Le 24 janvier 1966, Homi Bhabha est à bord du Boeing d’Air India qui le mène à New York pour une conférence internationale. Mais le destin de ce grand scientifique indien est emporté dans le crash de cet avion au-dessus des Alpes.
Toujours en 1966 le premier ministre Shastri meurt d’une crise cardiaque et Indira Gandhi arrive au pouvoir. Elle choisit le Dr Vikram Sarabhai pour remplacer Bhabha à la tête du programme nucléaire. Sarabhai a une aversion pour la bombe atomique et fait arrêter le programme PNE.
Lors d’une conférence internationale sur la non prolifération, l’Inde demande à nouveau que les puissances nucléaires renoncent à leurs armes mais en même temps l’Inde refuse qu’on la dépossède de ses droits de se lancer dans le nucléaire civil ou militaire. En avril 1968, Indira Gandhi explique qu’elle votera contre le traité de non-prolifération ; elle ajoute que l’Inde ne trouvera pas la sécurité en se lançant dans un programme nucléaire militaire.
Mais, malgré les ordres donnés par le président de la Commission de l’Energie Atomique, le Dr Sarabhai, un petit groupe de physiciens menés par le Dr Ramanna décide de poursuivre les travaux sur le nucléaire militaire et ils associent à ces travaux des militaires. Finalement le Dr Sarabhai se rend compte de ce qui se passe dans son dos mais laisse faire.
En 1969, India Gandhi s’est imposée sur la scène politique et le Dr Sarabhai, parallèlement à ses activités à la Commission d el’Energie Atomique, a développé le programme de missiles indiens. Mais il décèdera en 1971 d’une crise cardiaque.
Pendant ce temps l’équipe de scientifiques autour du D Ramanna poursuit ses travaux. Il reste à mettre au point le détonateur du plutonium et surtout il faut attendre le feu vert du premier ministre. En 1971, Indira Gandhi ne cache plus son intention d’aller plus loin ce qui inquiète les canadiens et les américains.
1971: Guerre pakistano-bangladeshi-indienne. La répression menée par l'ouest du Pakistan aboutit à une crise dans la région, notamment à un mouvement sécessionniste dans l'est du Pakistan, qui va devenir plus tard le Bangladesh. L'Inde intervient aux côtés du Bangladesh. Les Etats-Unis envoient un porte-avions nucléaire, l'Enterprise, dans la baie du Bengale.

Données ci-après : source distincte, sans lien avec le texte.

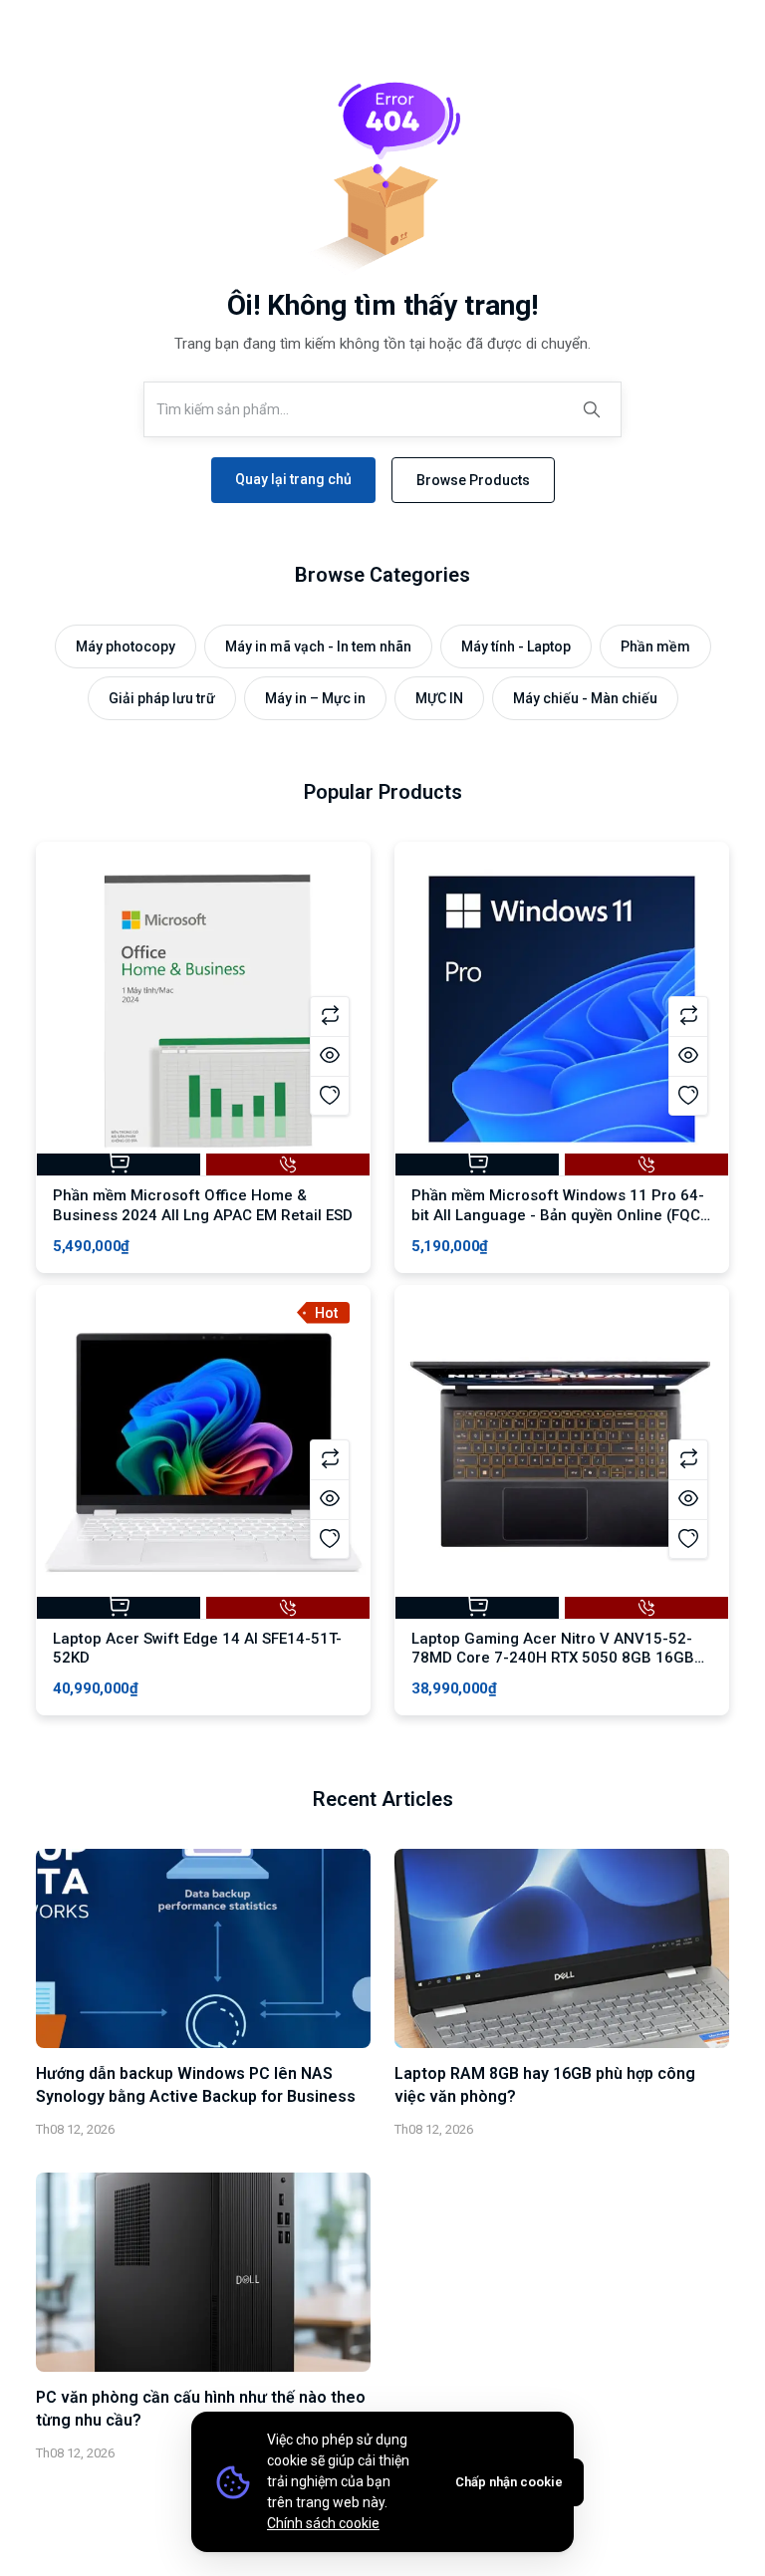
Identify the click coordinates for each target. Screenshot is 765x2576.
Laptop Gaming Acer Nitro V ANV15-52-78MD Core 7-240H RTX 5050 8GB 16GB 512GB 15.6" (552, 1658)
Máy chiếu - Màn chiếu (585, 698)
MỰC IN (439, 698)
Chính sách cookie (323, 2523)
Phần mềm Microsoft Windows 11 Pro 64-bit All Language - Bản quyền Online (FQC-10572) (558, 1215)
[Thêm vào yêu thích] (330, 1096)
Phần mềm (655, 646)
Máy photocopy (125, 646)
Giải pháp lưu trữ (162, 698)
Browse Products (473, 480)
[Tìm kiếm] (592, 409)
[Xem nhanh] (330, 1056)
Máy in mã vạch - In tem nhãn (318, 646)
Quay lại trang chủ (293, 479)
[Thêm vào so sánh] (330, 1016)
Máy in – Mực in (315, 698)
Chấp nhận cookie (509, 2481)
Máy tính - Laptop (516, 646)
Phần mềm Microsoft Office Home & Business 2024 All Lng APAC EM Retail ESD (203, 1205)
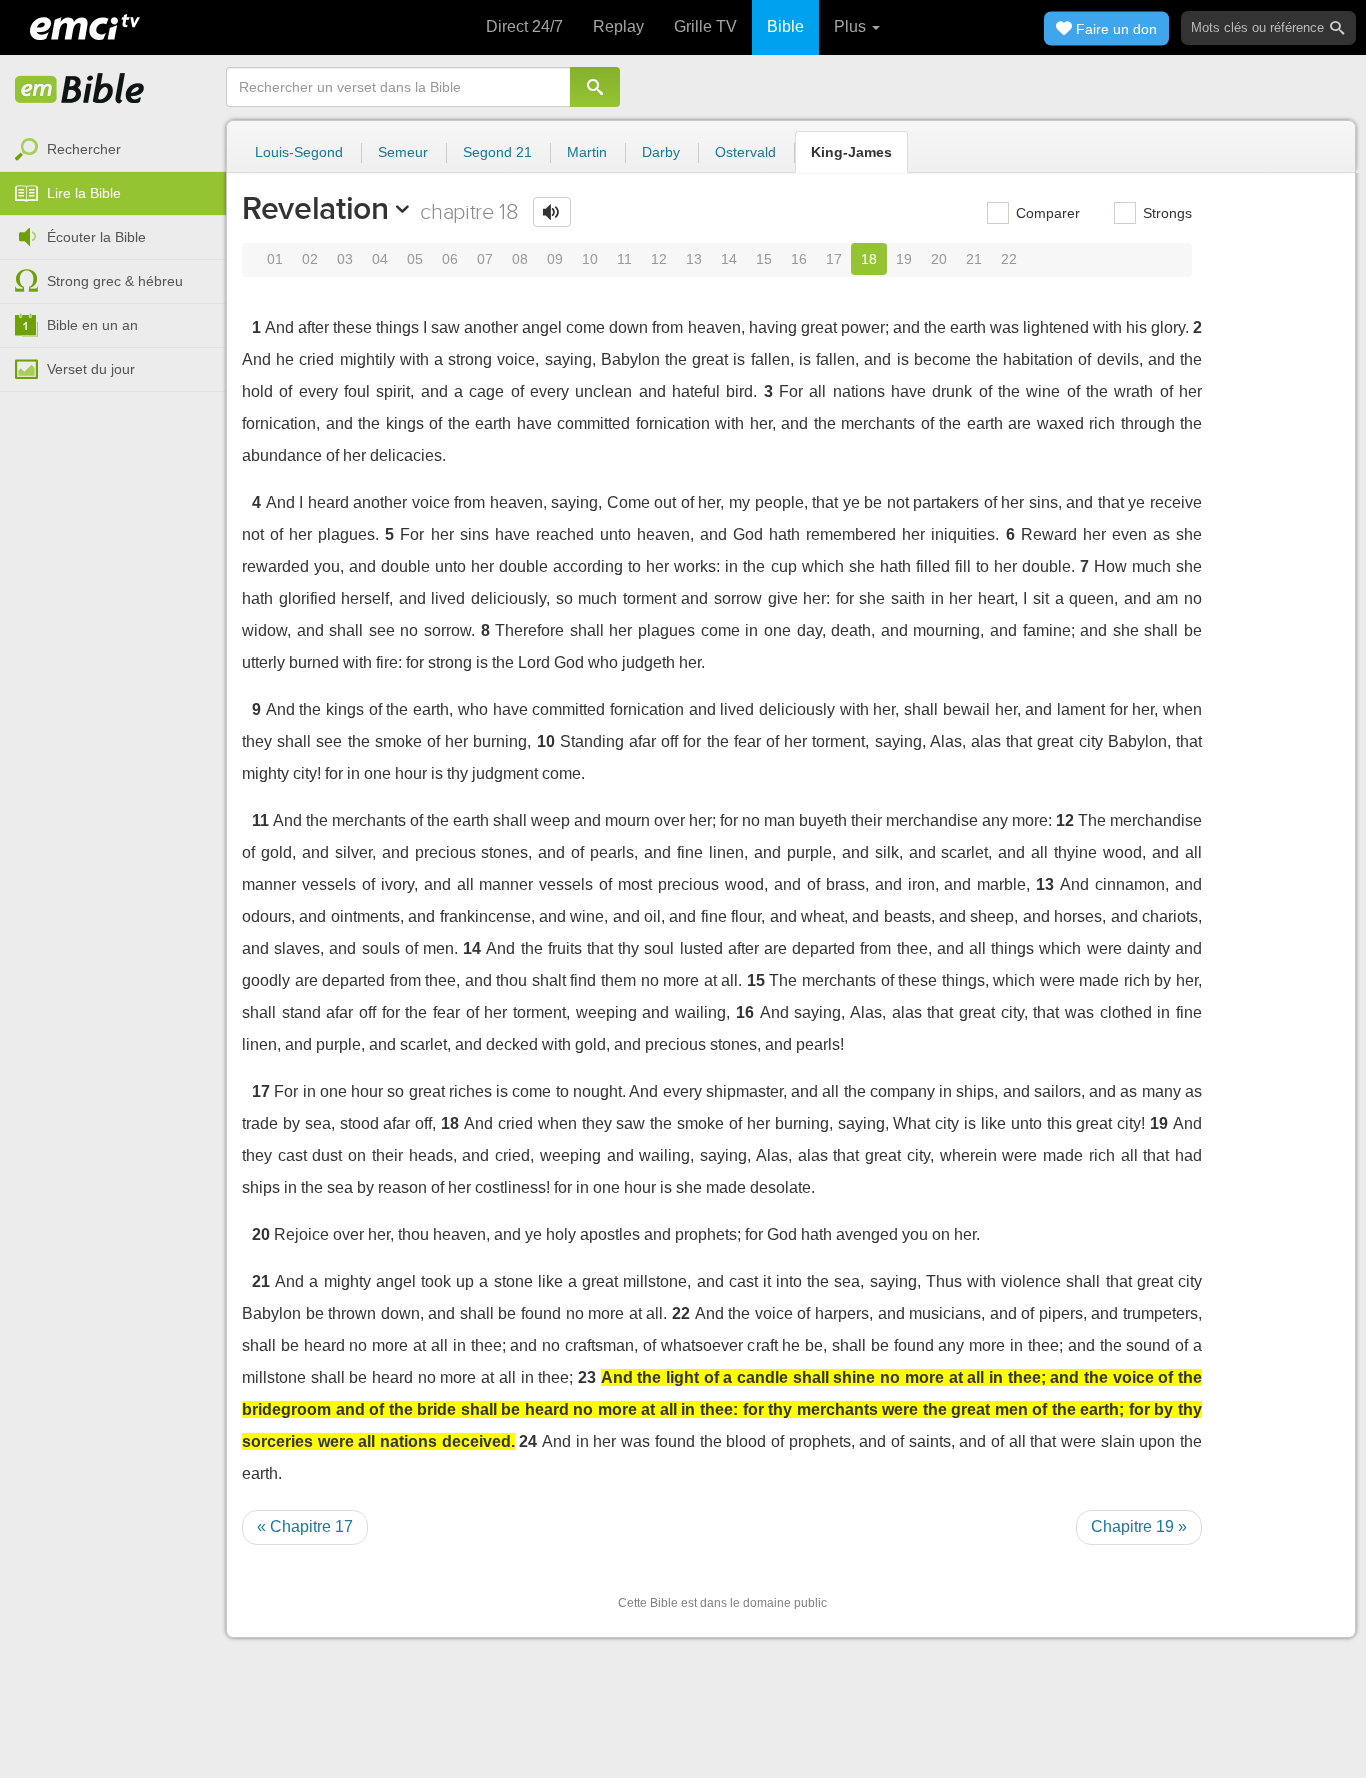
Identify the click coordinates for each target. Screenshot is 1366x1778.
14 (729, 259)
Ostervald (745, 152)
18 (869, 259)
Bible (785, 26)
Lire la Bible (84, 193)
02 (310, 259)
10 (590, 259)
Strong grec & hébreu (115, 281)
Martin (587, 152)
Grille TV (705, 26)
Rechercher (84, 149)
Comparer (1046, 213)
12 (659, 259)
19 (904, 259)
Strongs (1165, 213)
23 (587, 1377)
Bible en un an (92, 325)
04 (380, 259)
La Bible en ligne (80, 90)
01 (275, 259)
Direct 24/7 (524, 26)
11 (624, 259)
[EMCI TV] (85, 25)
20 (939, 259)
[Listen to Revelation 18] (552, 212)
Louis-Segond (299, 152)
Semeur (403, 152)
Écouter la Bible (96, 237)
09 (555, 259)
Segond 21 (497, 152)
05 (415, 259)
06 (450, 259)
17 (834, 259)
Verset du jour (91, 369)
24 (528, 1441)
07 (485, 259)
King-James (851, 152)
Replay (618, 26)
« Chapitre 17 (305, 1526)
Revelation (315, 208)
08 (520, 259)
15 (764, 259)
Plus (852, 26)
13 (694, 259)
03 (345, 259)
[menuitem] (113, 150)
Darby (661, 152)
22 (1009, 259)
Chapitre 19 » (1139, 1526)
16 (799, 259)
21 (974, 259)
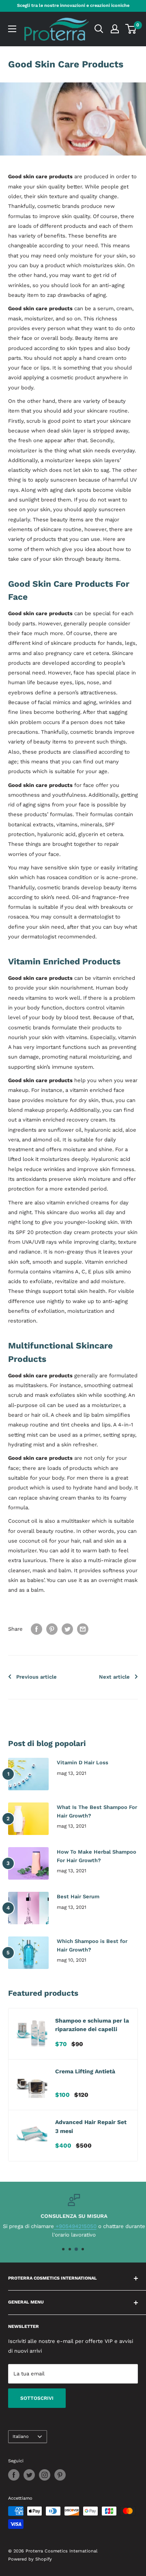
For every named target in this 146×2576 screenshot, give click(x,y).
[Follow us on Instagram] (44, 2475)
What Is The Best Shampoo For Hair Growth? (97, 1811)
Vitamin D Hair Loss (82, 1762)
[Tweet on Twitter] (67, 1629)
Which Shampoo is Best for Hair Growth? (92, 1945)
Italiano (21, 2436)
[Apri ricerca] (98, 28)
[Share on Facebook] (36, 1629)
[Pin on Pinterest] (52, 1629)
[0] (131, 29)
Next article (114, 1677)
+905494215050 (74, 2226)
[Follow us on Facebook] (13, 2475)
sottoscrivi (37, 2398)
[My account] (115, 28)
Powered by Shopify (30, 2559)
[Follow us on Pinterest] (60, 2475)
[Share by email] (82, 1629)
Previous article (36, 1677)
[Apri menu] (12, 29)
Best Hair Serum (78, 1896)
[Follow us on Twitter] (29, 2475)
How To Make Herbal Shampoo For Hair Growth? (96, 1856)
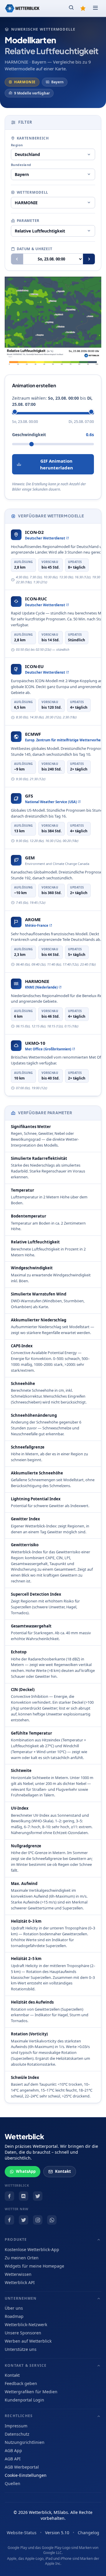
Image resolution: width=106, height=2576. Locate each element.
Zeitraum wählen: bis (52, 401)
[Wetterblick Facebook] (9, 2196)
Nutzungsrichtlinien (24, 2442)
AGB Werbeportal (22, 2467)
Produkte (16, 2239)
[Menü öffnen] (95, 8)
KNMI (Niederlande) (41, 987)
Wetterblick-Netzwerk (26, 2324)
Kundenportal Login (24, 2400)
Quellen (12, 2483)
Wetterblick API (20, 2282)
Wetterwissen (18, 2274)
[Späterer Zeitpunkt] (89, 259)
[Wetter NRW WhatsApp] (52, 2220)
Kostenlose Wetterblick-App (32, 2249)
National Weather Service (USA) (51, 802)
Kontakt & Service (26, 2365)
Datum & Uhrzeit (34, 248)
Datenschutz (17, 2434)
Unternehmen (21, 2298)
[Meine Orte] (83, 8)
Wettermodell (33, 192)
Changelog (88, 2532)
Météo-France (36, 925)
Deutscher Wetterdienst (45, 538)
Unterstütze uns (21, 2349)
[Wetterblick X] (37, 2196)
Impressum (16, 2426)
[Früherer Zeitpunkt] (17, 259)
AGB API (13, 2459)
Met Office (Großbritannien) (48, 1049)
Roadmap (14, 2316)
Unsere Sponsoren (23, 2333)
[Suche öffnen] (71, 8)
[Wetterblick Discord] (23, 2196)
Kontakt (63, 2171)
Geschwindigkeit (29, 434)
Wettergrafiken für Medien (31, 2391)
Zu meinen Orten (22, 2258)
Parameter (28, 220)
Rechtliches (19, 2415)
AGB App (13, 2450)
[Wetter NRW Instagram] (37, 2220)
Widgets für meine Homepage (34, 2266)
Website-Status (22, 2532)
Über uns (14, 2308)
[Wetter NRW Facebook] (9, 2220)
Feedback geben (21, 2383)
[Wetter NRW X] (23, 2220)
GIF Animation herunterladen (56, 464)
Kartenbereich (33, 138)
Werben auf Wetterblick (28, 2341)
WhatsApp (26, 2171)
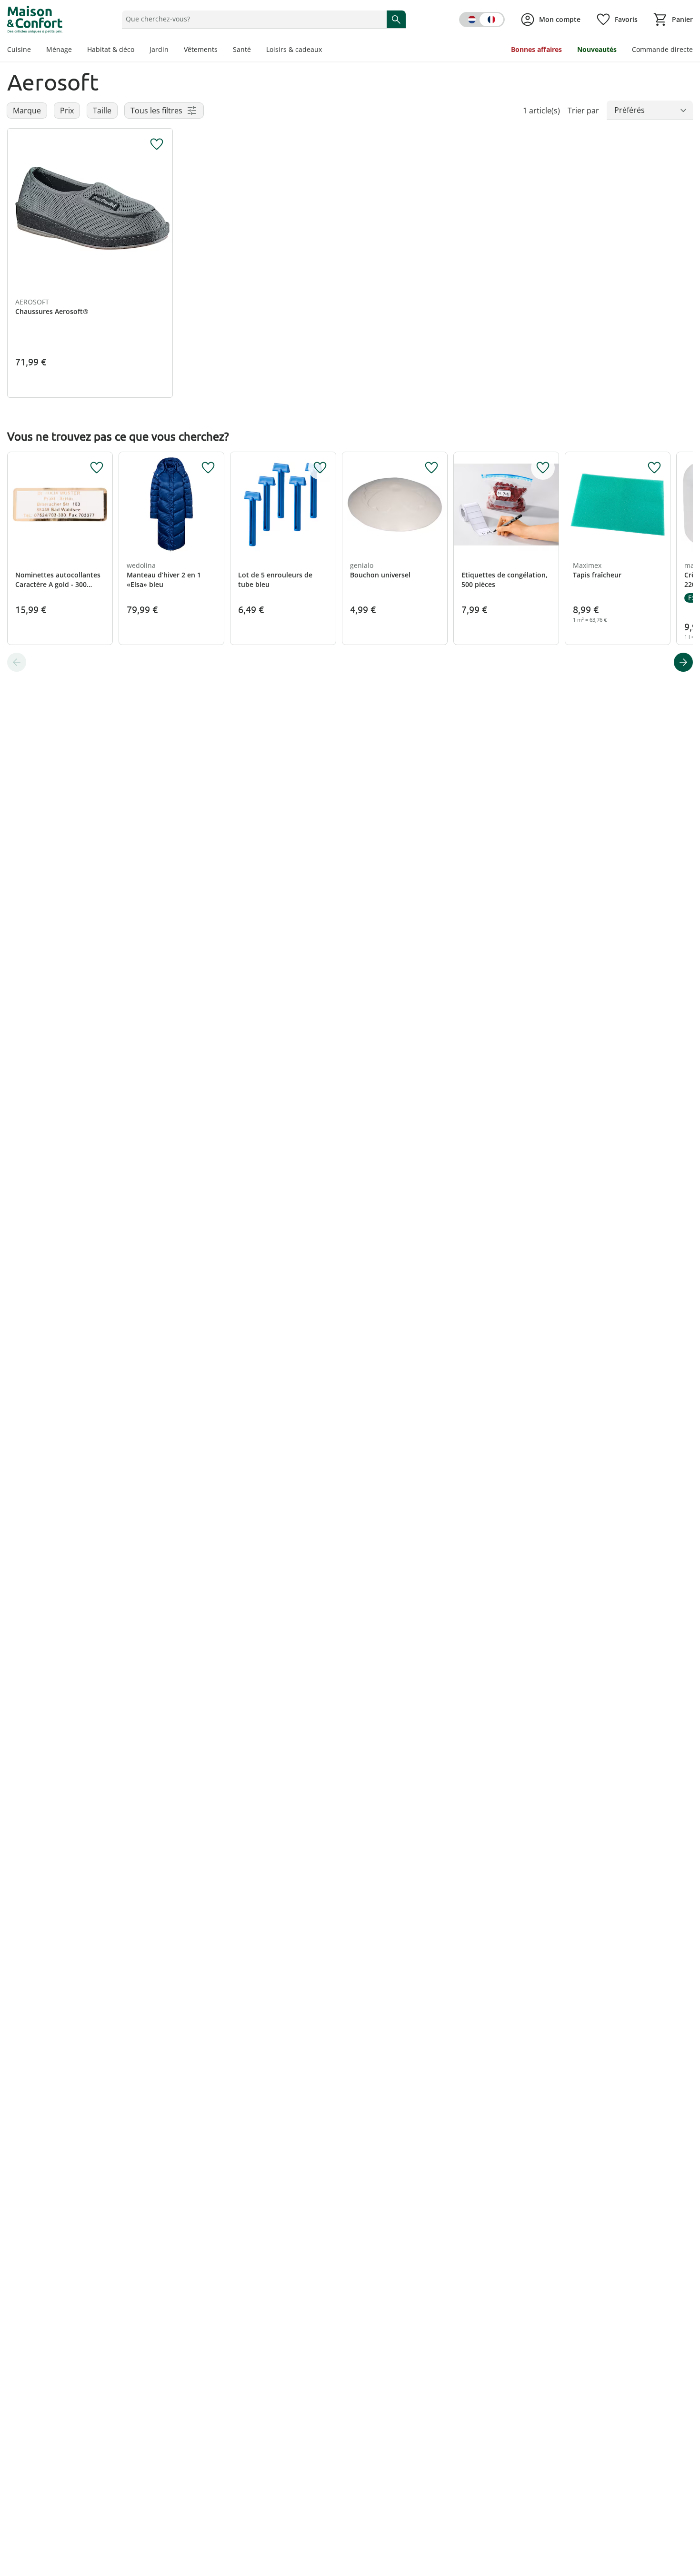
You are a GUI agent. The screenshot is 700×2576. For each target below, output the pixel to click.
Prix (67, 110)
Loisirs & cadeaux (294, 49)
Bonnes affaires (536, 49)
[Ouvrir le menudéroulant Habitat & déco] (138, 50)
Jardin (159, 49)
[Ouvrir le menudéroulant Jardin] (172, 50)
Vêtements (201, 49)
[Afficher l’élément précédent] (16, 662)
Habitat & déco (110, 49)
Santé (242, 49)
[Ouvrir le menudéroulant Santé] (255, 50)
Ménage (59, 49)
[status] (252, 19)
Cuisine (19, 49)
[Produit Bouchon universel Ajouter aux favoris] (431, 468)
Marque (27, 110)
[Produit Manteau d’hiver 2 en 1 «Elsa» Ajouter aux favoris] (208, 468)
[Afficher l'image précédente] (19, 211)
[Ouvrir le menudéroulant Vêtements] (221, 50)
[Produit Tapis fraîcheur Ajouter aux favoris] (654, 468)
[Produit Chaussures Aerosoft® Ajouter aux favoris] (157, 144)
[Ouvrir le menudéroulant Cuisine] (35, 50)
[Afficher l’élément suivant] (683, 662)
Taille (102, 110)
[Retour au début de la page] (688, 2507)
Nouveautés (597, 49)
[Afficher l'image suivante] (161, 211)
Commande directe (662, 49)
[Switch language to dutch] (482, 19)
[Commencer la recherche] (396, 19)
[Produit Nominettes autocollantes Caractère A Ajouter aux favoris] (97, 468)
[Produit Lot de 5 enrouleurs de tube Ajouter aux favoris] (320, 468)
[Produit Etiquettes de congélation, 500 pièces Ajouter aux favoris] (543, 468)
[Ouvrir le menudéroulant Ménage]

En 1972, Indira Gandhi autorise le Chairman de l’Atomic Energy Commission à aller de l’avant avec la bombe atomique. Début 1973, le Dr Ramanna et le Chairman de l’AEC rencontrent Indira Gandhi. Certains conseillers d’Indira Gandhi sont contre la bombe et contre l’essai nucléaire. Indira Gandhi laisse parler les scientifiques, ne pose pas de question et aurait simplement dit : « let’s have it » (Faisons-le !)
Le 2 mai 1974, à 8H05, la première explosion
nucléaire indienne a lieu
L’Inde devient le 6ème pays à tester avec succès l’arme atomique.
Les réactions seront vives dans le monde et l’Inde lance une offensive diplomatique en continuant d’appeler ce test une "Peaceful Nuclear Explosion".